Author: Andrew J Morgan
Company: 6point6.co.uk
Provenance: forked from https://github.com/minkymorgan/bytefreq
License: GPLv3
Main programs:
bytefreq_v1.05.awk
charfreq.awk
fieldprofiler.awk
bytefreq is a data quality and data profiling toolkit.
It can be used to:
1) profile the bytes (characters) in a file, using charfreq.awk
2) verify parsing of columns correct, using fieldprofiler.awk
3) generate Mask-Based data profiling reports, with choice of mask
4) generate profiled datasets for data quality remediation engines
It is written in the portable awk language. The library implements a number of data transformations and reports helping you do data quality studies using Mask-Based Data Profiling techniques.

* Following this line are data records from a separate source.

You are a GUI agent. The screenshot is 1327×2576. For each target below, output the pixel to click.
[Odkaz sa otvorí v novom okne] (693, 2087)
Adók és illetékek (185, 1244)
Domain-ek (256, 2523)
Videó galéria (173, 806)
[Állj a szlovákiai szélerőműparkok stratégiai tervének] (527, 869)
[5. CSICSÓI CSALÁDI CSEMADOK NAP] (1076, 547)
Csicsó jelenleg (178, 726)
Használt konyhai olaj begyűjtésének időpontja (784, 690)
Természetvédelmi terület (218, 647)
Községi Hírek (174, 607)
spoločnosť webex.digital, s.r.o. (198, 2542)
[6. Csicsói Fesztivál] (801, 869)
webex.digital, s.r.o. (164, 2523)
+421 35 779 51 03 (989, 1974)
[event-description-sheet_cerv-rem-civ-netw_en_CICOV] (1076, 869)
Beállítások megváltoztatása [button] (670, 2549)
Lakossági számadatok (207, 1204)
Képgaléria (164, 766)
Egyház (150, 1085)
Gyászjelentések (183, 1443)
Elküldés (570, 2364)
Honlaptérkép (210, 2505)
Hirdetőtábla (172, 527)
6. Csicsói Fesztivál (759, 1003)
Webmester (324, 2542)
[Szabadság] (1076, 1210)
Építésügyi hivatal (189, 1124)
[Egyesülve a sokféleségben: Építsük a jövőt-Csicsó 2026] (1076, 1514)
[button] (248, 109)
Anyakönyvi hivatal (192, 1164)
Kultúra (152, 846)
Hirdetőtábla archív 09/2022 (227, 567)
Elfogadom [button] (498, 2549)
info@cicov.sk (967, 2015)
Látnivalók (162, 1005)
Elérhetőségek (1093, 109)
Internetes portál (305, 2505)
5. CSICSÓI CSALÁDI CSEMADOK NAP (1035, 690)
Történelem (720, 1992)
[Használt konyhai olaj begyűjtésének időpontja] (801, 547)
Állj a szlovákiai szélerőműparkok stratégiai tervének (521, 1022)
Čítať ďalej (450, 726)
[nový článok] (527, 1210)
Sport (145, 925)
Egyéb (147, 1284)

The software enables several outputs, each necessary for a different part of the data quality process. They can be used for data quality inspections, or to preprocess your data to construct an automated data quality monitoring and cleansing engines in downstream tools.
To interpret the output, an understanding of how the program generalises data into the pattern-string is useful. Below is a description of the two available algorithms you can select from when studying your data, the first resulting in a granular study of your data, and the second a more generalised study of your data. Note the default setting is to produce more granular output.
In data profiling a mask is a transformation function that produces a data quality feature, which when summarised reveals insights into data quality. bytefreq includes 2 important "masks" commonly used under the hood in high end data profiling tools, shown below.
1) High Grain (implemented)
2) Low Grain (implemented)
3) DataType Grain (TODO)
4) IsPop Grain (TODO)
Mask rules are defined below:
For all data content, apply the following character level translation:
1) Translate all upper case characters in the data [A-Z] to becoming an "A"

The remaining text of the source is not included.